• [What is being asked]:
Exactly reproduce the lines from the one holding "You are a computer-use" through the end of the records, including both boundary lines but no pictures.

• [Records for the exercise]:

******

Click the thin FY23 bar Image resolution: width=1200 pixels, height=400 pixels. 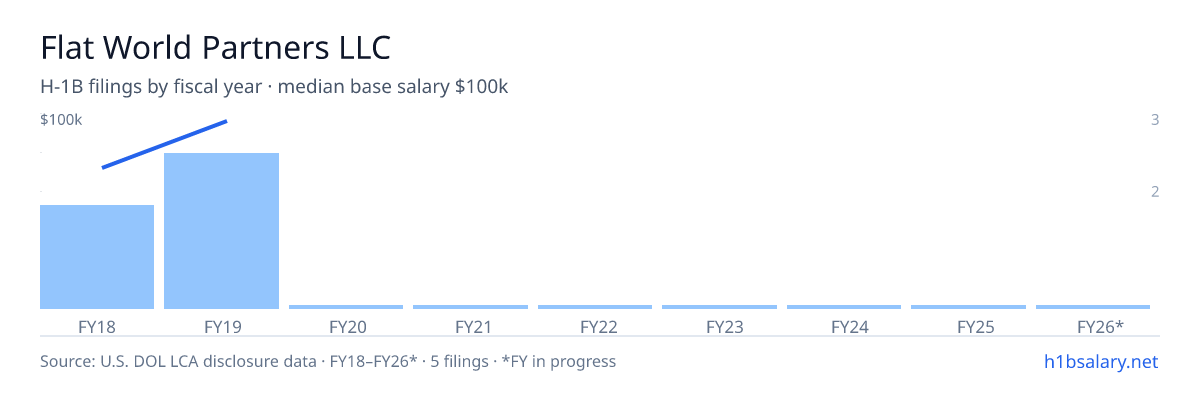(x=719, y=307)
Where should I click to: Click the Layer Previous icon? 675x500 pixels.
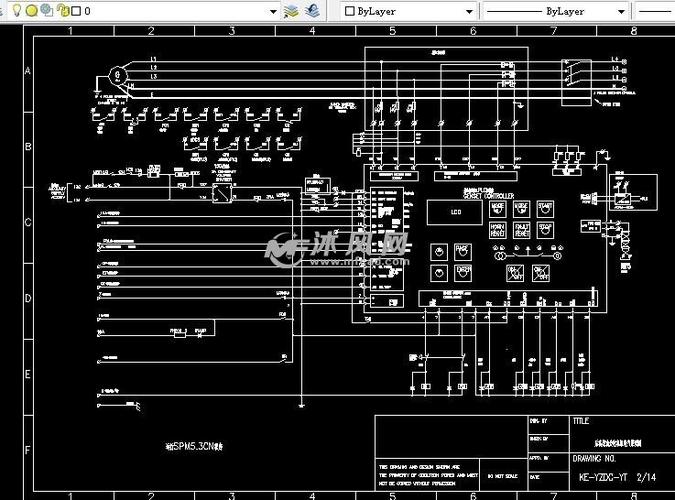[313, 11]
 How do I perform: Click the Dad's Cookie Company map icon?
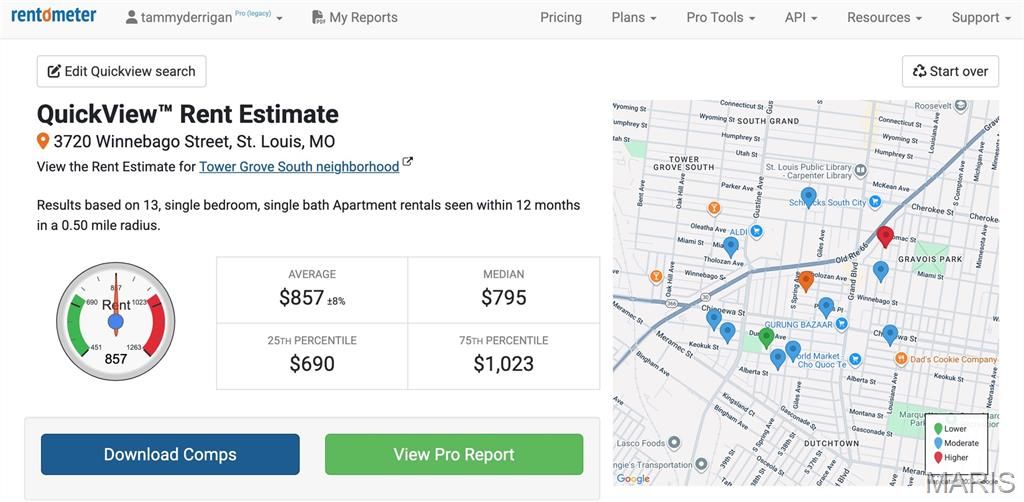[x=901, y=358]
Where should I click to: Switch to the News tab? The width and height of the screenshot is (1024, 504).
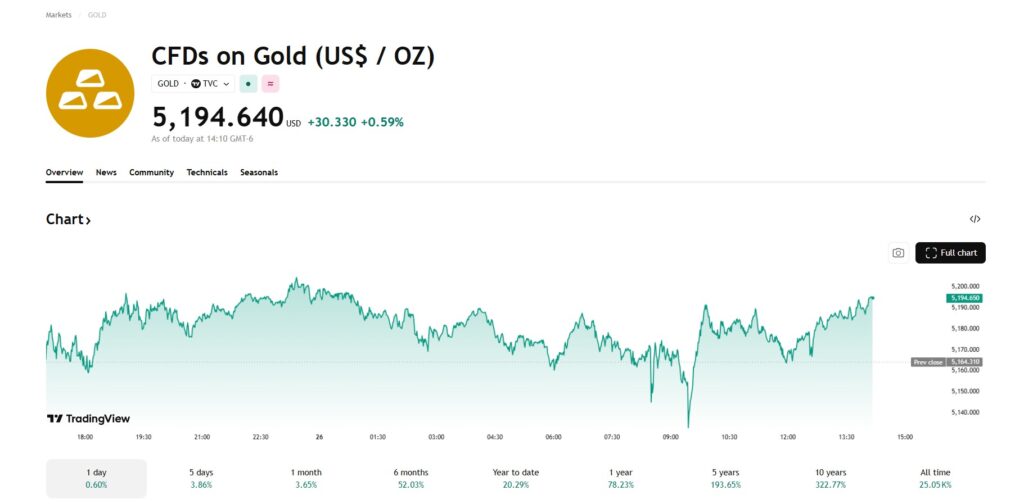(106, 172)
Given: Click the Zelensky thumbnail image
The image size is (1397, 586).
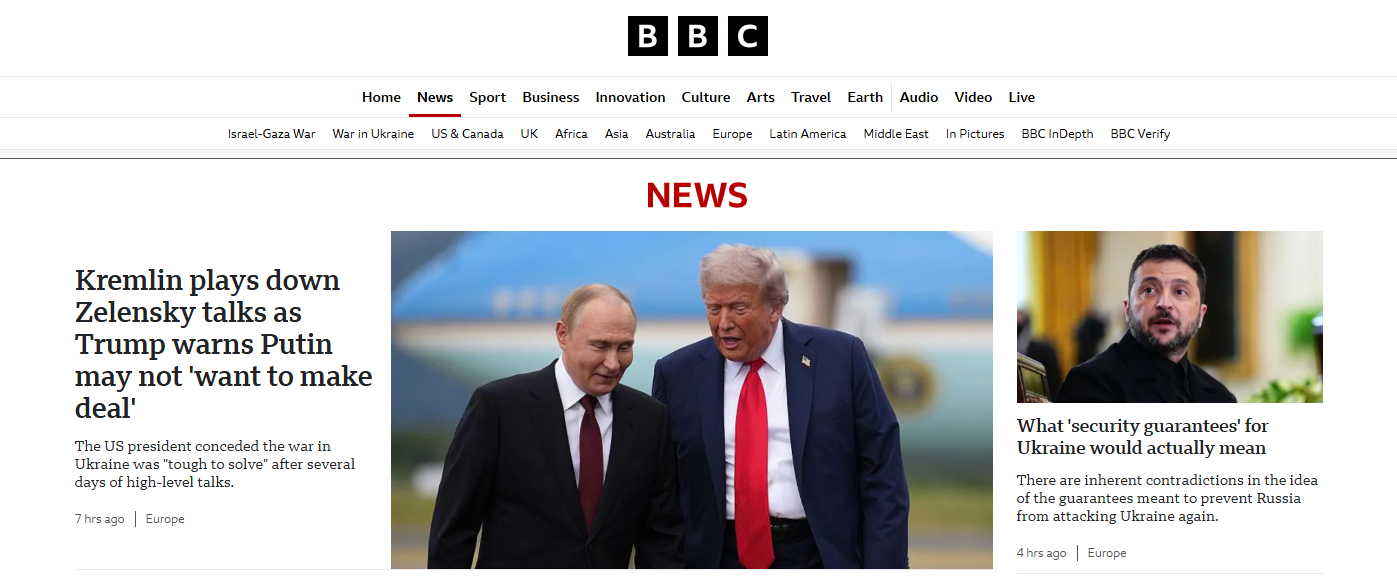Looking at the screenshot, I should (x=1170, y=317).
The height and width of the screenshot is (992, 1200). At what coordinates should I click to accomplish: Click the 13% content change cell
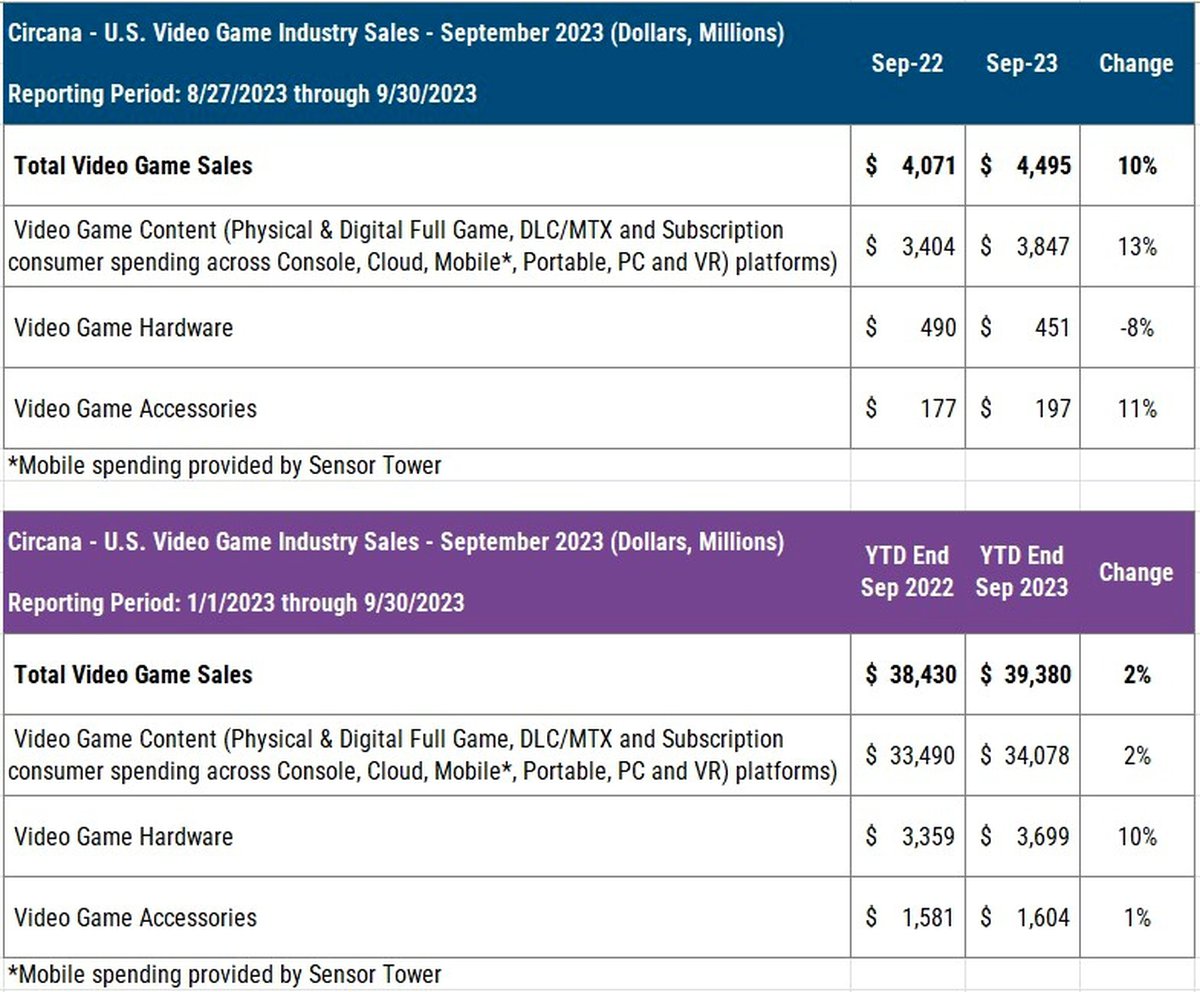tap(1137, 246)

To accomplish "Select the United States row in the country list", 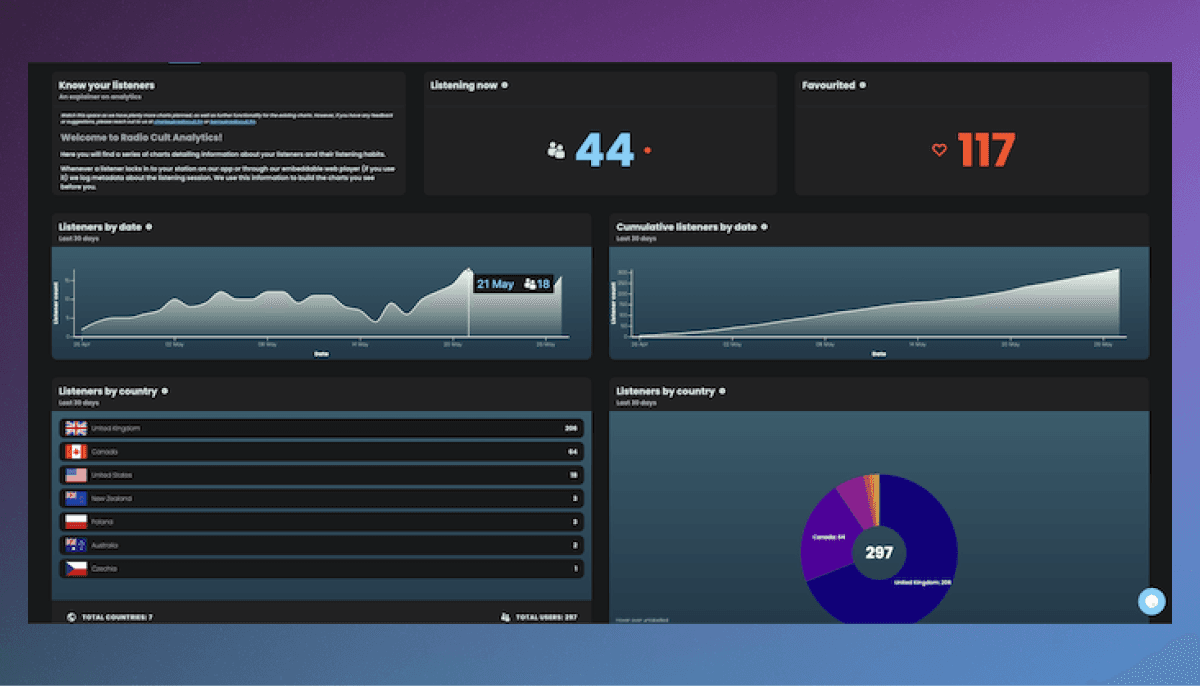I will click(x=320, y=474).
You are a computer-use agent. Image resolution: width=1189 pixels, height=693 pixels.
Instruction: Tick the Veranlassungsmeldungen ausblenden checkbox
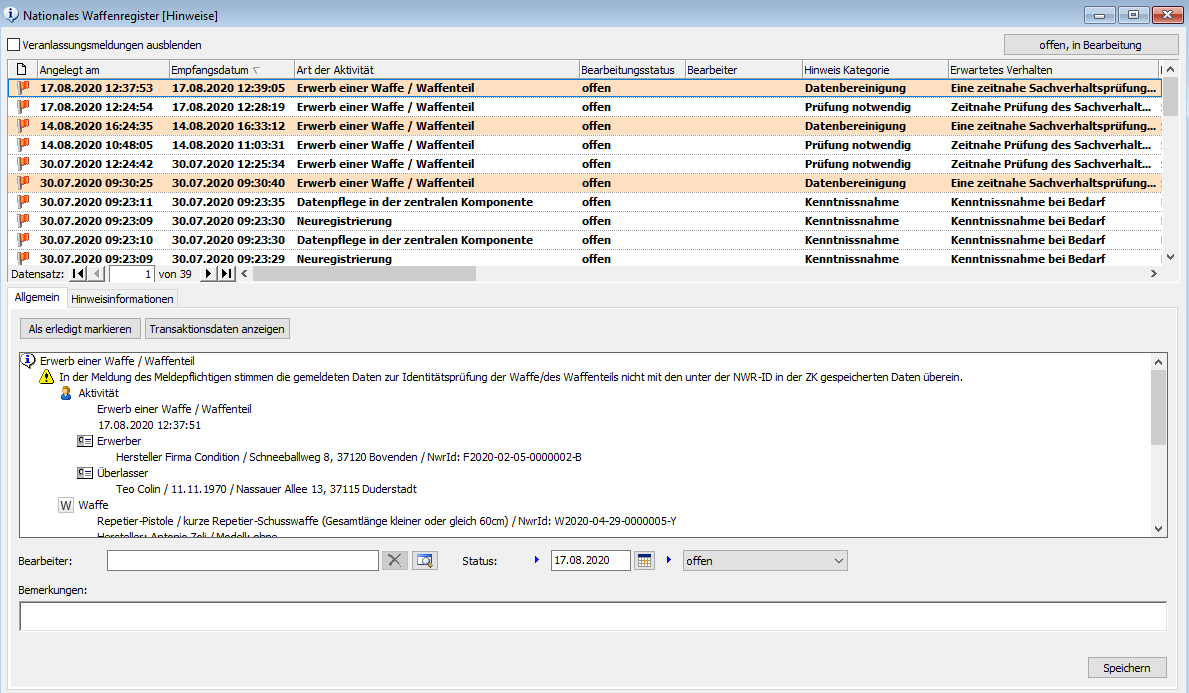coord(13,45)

******

• [Reply]:
You are a computer-use agent. Image resolution: width=1189 pixels, height=693 pixels.
Instruction: Tick the Veranlassungsmeldungen ausblenden checkbox
coord(13,45)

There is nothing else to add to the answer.